## WHAT YOU NEED TO DO
Repeat the listing that follows without a single change.
————
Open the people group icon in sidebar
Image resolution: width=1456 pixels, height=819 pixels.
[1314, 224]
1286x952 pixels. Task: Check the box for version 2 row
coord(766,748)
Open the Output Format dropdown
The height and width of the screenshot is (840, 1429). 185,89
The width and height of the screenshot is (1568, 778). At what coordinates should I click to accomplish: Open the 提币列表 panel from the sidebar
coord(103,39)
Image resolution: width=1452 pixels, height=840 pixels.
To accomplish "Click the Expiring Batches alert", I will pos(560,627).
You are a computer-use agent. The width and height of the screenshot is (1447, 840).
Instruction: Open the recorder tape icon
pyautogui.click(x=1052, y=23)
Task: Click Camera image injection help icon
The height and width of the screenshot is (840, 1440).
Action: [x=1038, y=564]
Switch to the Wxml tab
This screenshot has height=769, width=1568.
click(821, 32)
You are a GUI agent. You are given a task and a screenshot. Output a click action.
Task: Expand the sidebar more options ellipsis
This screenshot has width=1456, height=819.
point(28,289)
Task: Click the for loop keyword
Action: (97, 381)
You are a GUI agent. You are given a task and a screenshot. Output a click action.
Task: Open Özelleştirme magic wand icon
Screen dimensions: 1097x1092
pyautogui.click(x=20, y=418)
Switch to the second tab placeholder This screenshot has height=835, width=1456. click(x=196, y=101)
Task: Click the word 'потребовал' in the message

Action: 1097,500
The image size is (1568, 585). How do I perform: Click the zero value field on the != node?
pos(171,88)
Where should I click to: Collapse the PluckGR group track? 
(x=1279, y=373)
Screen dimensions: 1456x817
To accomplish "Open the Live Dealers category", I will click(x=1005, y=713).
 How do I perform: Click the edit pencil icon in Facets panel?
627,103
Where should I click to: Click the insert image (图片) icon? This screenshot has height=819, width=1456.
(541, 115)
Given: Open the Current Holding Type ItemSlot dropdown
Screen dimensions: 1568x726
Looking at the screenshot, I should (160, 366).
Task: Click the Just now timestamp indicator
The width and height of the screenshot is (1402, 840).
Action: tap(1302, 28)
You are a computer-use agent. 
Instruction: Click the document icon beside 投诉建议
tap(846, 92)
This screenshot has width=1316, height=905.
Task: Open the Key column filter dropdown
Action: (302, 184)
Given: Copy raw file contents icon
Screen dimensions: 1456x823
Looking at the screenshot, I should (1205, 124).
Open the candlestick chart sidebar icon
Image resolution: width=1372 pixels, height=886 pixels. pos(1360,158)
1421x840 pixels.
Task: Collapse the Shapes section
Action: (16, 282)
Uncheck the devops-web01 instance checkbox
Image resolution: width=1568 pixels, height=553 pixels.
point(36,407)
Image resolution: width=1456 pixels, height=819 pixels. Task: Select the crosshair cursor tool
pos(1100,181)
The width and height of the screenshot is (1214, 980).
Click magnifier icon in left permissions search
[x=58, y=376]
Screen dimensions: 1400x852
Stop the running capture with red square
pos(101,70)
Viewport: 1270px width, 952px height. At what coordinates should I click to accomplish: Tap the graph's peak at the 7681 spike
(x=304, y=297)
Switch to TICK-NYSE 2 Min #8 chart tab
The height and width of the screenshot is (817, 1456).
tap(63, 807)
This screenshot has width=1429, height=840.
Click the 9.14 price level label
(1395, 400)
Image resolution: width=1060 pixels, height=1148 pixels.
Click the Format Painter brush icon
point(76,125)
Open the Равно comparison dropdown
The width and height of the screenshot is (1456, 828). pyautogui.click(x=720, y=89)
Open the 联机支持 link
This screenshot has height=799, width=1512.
————
## COMPLETED EXERCISE
Open the people group icon in sidebar
Image resolution: width=1456 pixels, height=819 pixels.
[1314, 224]
1286x952 pixels. Task: Check the box for version 2 row
coord(766,748)
Open the Output Format dropdown
The height and width of the screenshot is (840, 1429). 185,89
The width and height of the screenshot is (1568, 778). At what coordinates should I click to accomplish: Open the 提币列表 panel from the sidebar
coord(103,39)
Image resolution: width=1452 pixels, height=840 pixels.
To accomplish "Click the Expiring Batches alert", I will pos(560,627).
You are a computer-use agent. The width and height of the screenshot is (1447, 840).
Instruction: Open the recorder tape icon
pyautogui.click(x=1052, y=23)
Task: Click Camera image injection help icon
The height and width of the screenshot is (840, 1440).
Action: [x=1038, y=564]
Switch to the Wxml tab
This screenshot has height=769, width=1568.
click(821, 32)
You are a GUI agent. You are given a task and a screenshot. Output a click action.
Task: Expand the sidebar more options ellipsis
This screenshot has width=1456, height=819.
point(28,289)
Task: Click the for loop keyword
Action: (97, 381)
You are a GUI agent. You are given a task and a screenshot. Output a click action.
Task: Open Özelleştirme magic wand icon
Screen dimensions: 1097x1092
pyautogui.click(x=20, y=418)
Switch to the second tab placeholder This screenshot has height=835, width=1456. click(x=196, y=101)
Task: Click the word 'потребовал' in the message

Action: 1097,500
The image size is (1568, 585). How do I perform: Click the zero value field on the != node?
pos(171,88)
Where should I click to: Collapse the PluckGR group track? 
(x=1279, y=373)
Screen dimensions: 1456x817
To accomplish "Open the Live Dealers category", I will click(x=1005, y=713).
 How do I perform: Click the edit pencil icon in Facets panel?
627,103
Where should I click to: Click the insert image (图片) icon? This screenshot has height=819, width=1456.
(541, 115)
Given: Open the Current Holding Type ItemSlot dropdown
Screen dimensions: 1568x726
Looking at the screenshot, I should (160, 366).
Task: Click the Just now timestamp indicator
The width and height of the screenshot is (1402, 840).
Action: tap(1302, 28)
You are a computer-use agent. 
Instruction: Click the document icon beside 投诉建议
tap(846, 92)
This screenshot has width=1316, height=905.
Task: Open the Key column filter dropdown
Action: (302, 184)
Given: Copy raw file contents icon
Screen dimensions: 1456x823
Looking at the screenshot, I should (1205, 124).
Open the candlestick chart sidebar icon
Image resolution: width=1372 pixels, height=886 pixels. pos(1360,158)
1421x840 pixels.
Task: Collapse the Shapes section
Action: (16, 282)
Uncheck the devops-web01 instance checkbox
Image resolution: width=1568 pixels, height=553 pixels.
point(36,407)
Image resolution: width=1456 pixels, height=819 pixels. Task: Select the crosshair cursor tool
pos(1100,181)
The width and height of the screenshot is (1214, 980).
Click magnifier icon in left permissions search
[x=58, y=376]
Screen dimensions: 1400x852
Stop the running capture with red square
pos(101,70)
Viewport: 1270px width, 952px height. At what coordinates should I click to accomplish: Tap the graph's peak at the 7681 spike
(x=304, y=297)
Switch to TICK-NYSE 2 Min #8 chart tab
The height and width of the screenshot is (817, 1456).
tap(63, 807)
This screenshot has width=1429, height=840.
Click the 9.14 price level label
(1395, 400)
Image resolution: width=1060 pixels, height=1148 pixels.
Click the Format Painter brush icon
point(76,125)
Open the Равно comparison dropdown
The width and height of the screenshot is (1456, 828). pyautogui.click(x=720, y=89)
Open the 联机支持 link
This screenshot has height=799, width=1512.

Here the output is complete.